Saved data entries:
┄┄┄┄┄┄┄┄┄┄┄┄┄┄┄┄┄┄┄┄
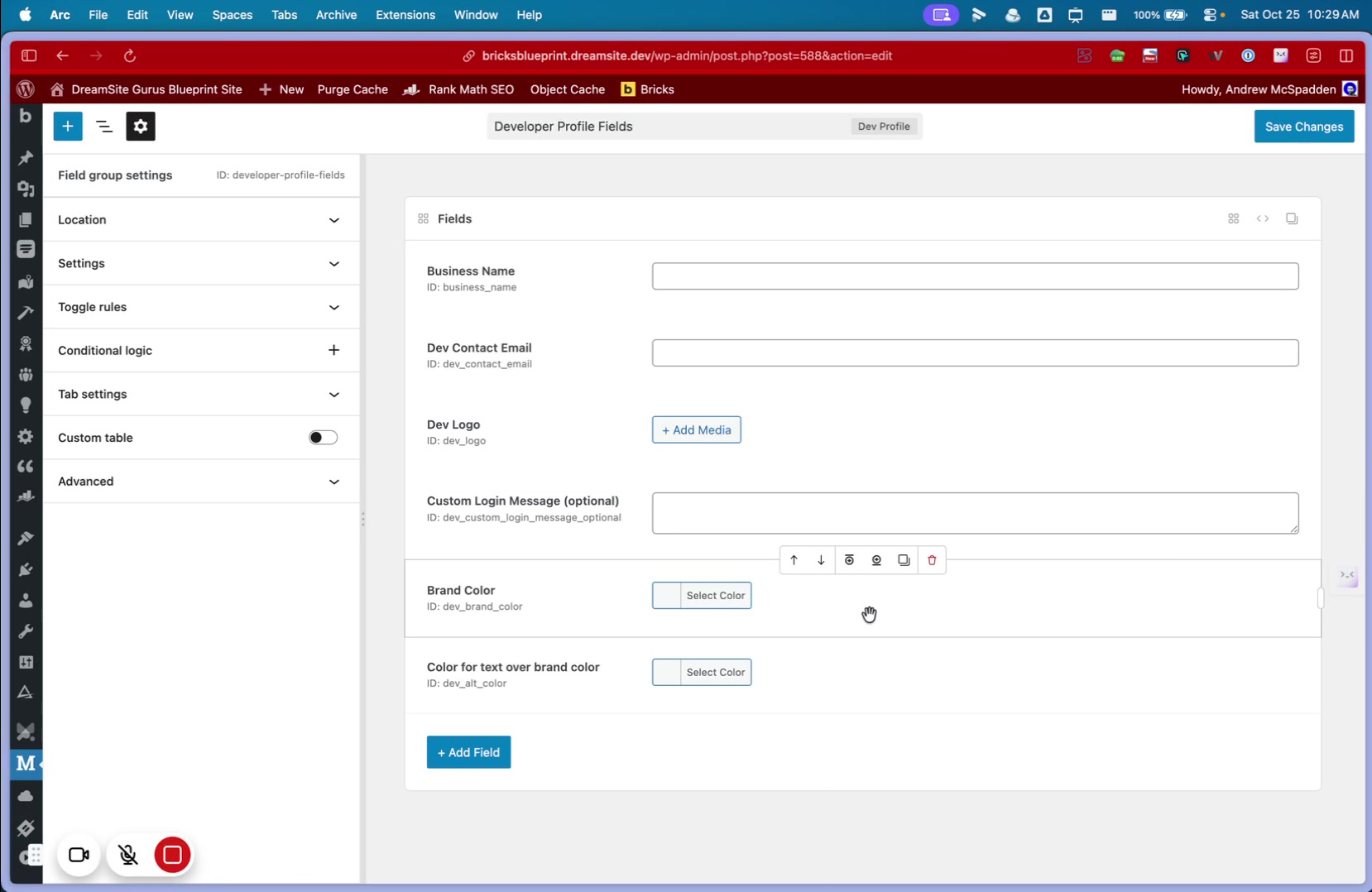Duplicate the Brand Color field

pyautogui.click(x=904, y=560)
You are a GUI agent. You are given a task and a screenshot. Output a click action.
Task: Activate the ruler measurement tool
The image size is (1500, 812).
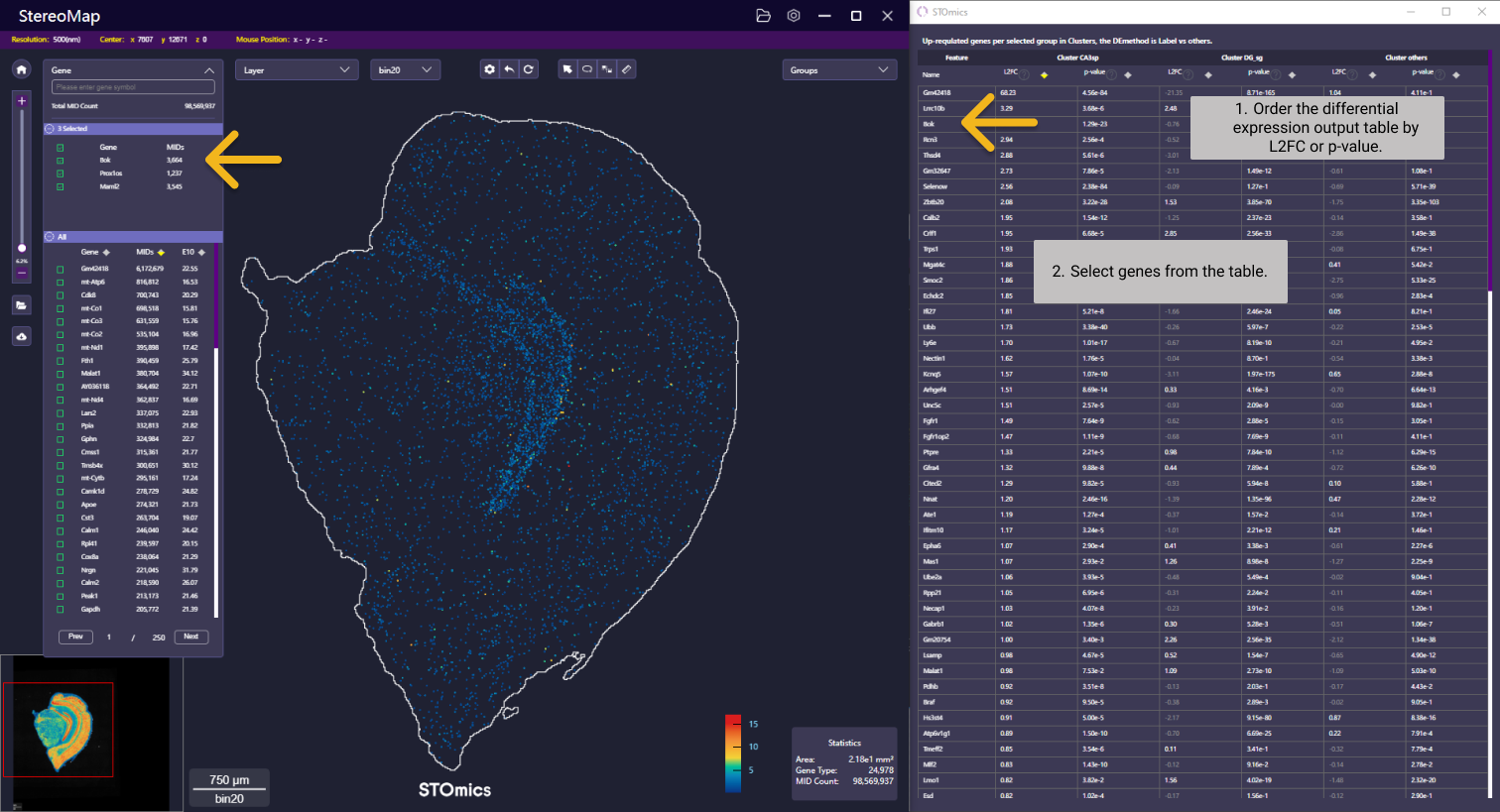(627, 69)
┄┄┄┄┄┄┄┄┄┄┄┄┄┄┄┄┄┄┄┄
What you are asked to do —
Please retype, exactly and with the pictures left out, the lines from the line containing "You are a GUI" through the last line of the records above.

Solved exercise —
You are a GUI agent. You are given a task and a screenshot. Output a click action.
Task: Activate the ruler measurement tool
The image size is (1500, 812).
(627, 69)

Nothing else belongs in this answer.